**Provided information**
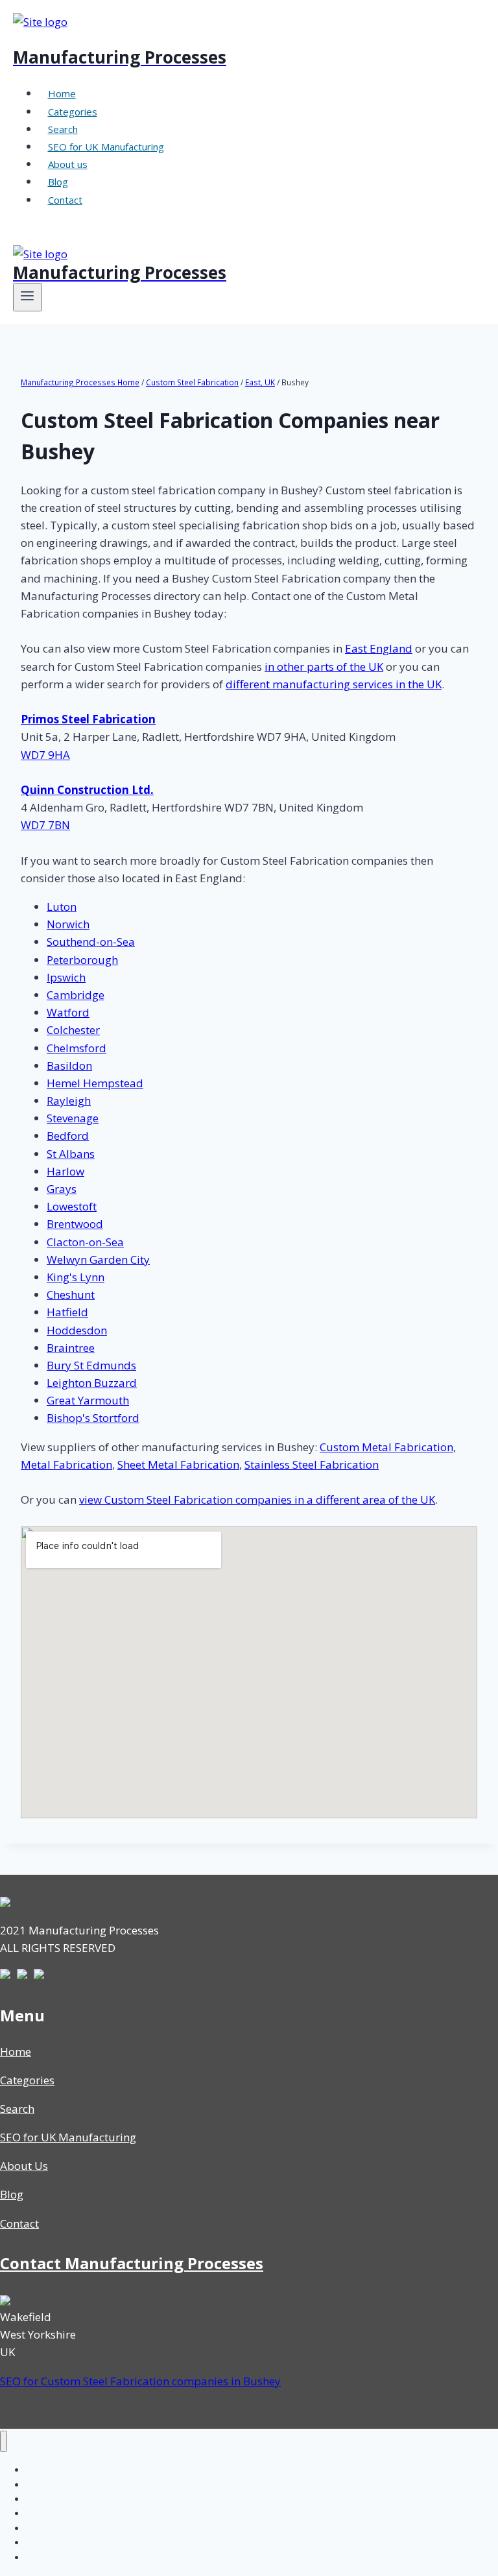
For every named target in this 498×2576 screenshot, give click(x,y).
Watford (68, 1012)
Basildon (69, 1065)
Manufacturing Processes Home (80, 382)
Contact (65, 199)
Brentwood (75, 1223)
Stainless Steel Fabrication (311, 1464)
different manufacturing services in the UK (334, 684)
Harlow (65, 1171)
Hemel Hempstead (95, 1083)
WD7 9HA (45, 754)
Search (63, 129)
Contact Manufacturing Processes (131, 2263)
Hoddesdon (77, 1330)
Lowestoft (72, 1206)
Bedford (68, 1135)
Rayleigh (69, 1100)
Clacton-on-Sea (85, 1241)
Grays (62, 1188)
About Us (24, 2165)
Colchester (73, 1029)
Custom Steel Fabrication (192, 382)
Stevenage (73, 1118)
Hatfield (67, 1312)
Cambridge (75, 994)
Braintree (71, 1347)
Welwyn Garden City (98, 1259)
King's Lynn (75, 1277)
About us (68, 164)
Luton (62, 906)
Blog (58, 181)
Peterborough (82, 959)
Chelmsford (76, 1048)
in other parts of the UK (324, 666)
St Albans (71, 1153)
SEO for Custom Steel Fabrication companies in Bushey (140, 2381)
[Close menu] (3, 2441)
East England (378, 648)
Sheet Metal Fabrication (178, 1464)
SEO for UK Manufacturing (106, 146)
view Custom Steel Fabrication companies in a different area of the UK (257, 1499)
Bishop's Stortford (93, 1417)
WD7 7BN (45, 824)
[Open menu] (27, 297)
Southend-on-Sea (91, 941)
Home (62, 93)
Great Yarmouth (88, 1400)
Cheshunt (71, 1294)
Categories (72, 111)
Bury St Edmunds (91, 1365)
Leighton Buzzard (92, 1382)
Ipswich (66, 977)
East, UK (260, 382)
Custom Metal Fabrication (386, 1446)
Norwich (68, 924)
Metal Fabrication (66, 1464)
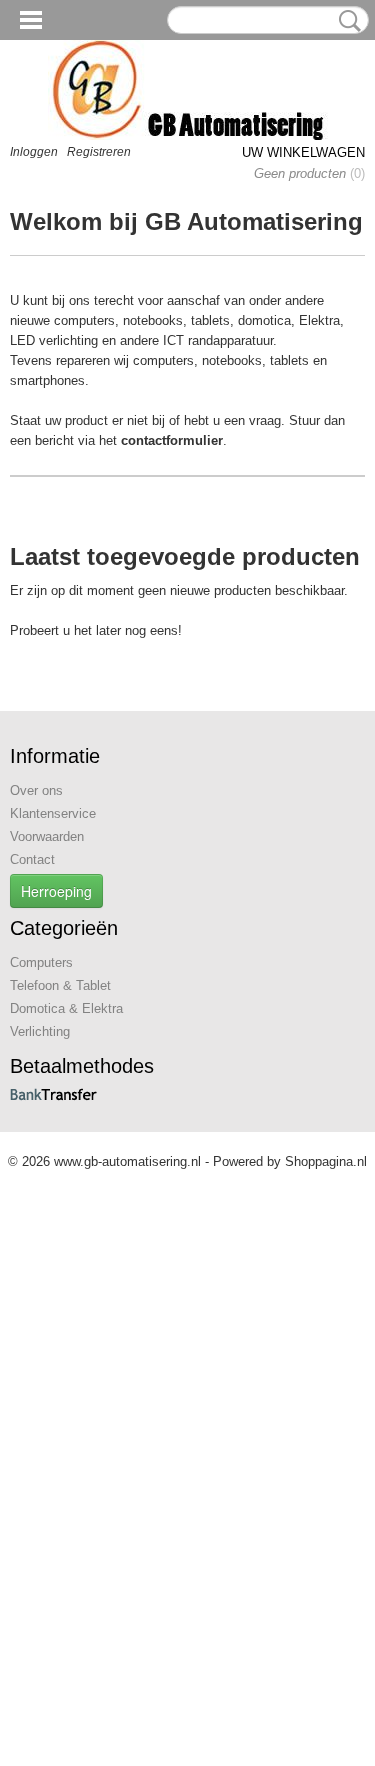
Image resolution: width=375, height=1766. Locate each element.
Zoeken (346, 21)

**What you are asked to do**
Write the material out again exactly as it appears, dropping the pictures.

**Written response**
For every named target in this 498×2576 screenshot, give click(x,y).
Watford (68, 1012)
Basildon (69, 1065)
Manufacturing Processes Home (80, 382)
Contact (65, 199)
Brentwood (75, 1223)
Stainless Steel Fabrication (311, 1464)
different manufacturing services in the UK (334, 684)
Harlow (65, 1171)
Hemel Hempstead (95, 1083)
WD7 9HA (45, 754)
Search (63, 129)
Contact Manufacturing Processes (131, 2263)
Hoddesdon (77, 1330)
Lowestoft (72, 1206)
Bedford (68, 1135)
Rayleigh (69, 1100)
Clacton-on-Sea (85, 1241)
Grays (62, 1188)
About Us (24, 2165)
Colchester (73, 1029)
Custom Steel Fabrication (192, 382)
Stevenage (73, 1118)
Hatfield (67, 1312)
Cambridge (75, 994)
Braintree (71, 1347)
Welwyn Garden City (98, 1259)
King's Lynn (75, 1277)
About us (68, 164)
Luton (62, 906)
Blog (58, 181)
Peterborough (82, 959)
Chelmsford (76, 1048)
in other parts of the UK (324, 666)
St Albans (71, 1153)
SEO for Custom Steel Fabrication companies in Bushey (140, 2381)
[Close menu] (3, 2441)
East England (378, 648)
Sheet Metal Fabrication (178, 1464)
SEO for UK Manufacturing (106, 146)
view Custom Steel Fabrication companies in a different area of the UK (257, 1499)
Bishop's Stortford (93, 1417)
WD7 7BN (45, 824)
[Open menu] (27, 297)
Southend-on-Sea (91, 941)
Home (62, 93)
Great Yarmouth (88, 1400)
Cheshunt (71, 1294)
Categories (72, 111)
Bury St Edmunds (91, 1365)
Leighton Buzzard (92, 1382)
Ipswich (66, 977)
East, UK (260, 382)
Custom Metal Fabrication (386, 1446)
Norwich (68, 924)
Metal Fabrication (66, 1464)
Image resolution: width=375, height=1766. Locate each element.
Zoeken (346, 21)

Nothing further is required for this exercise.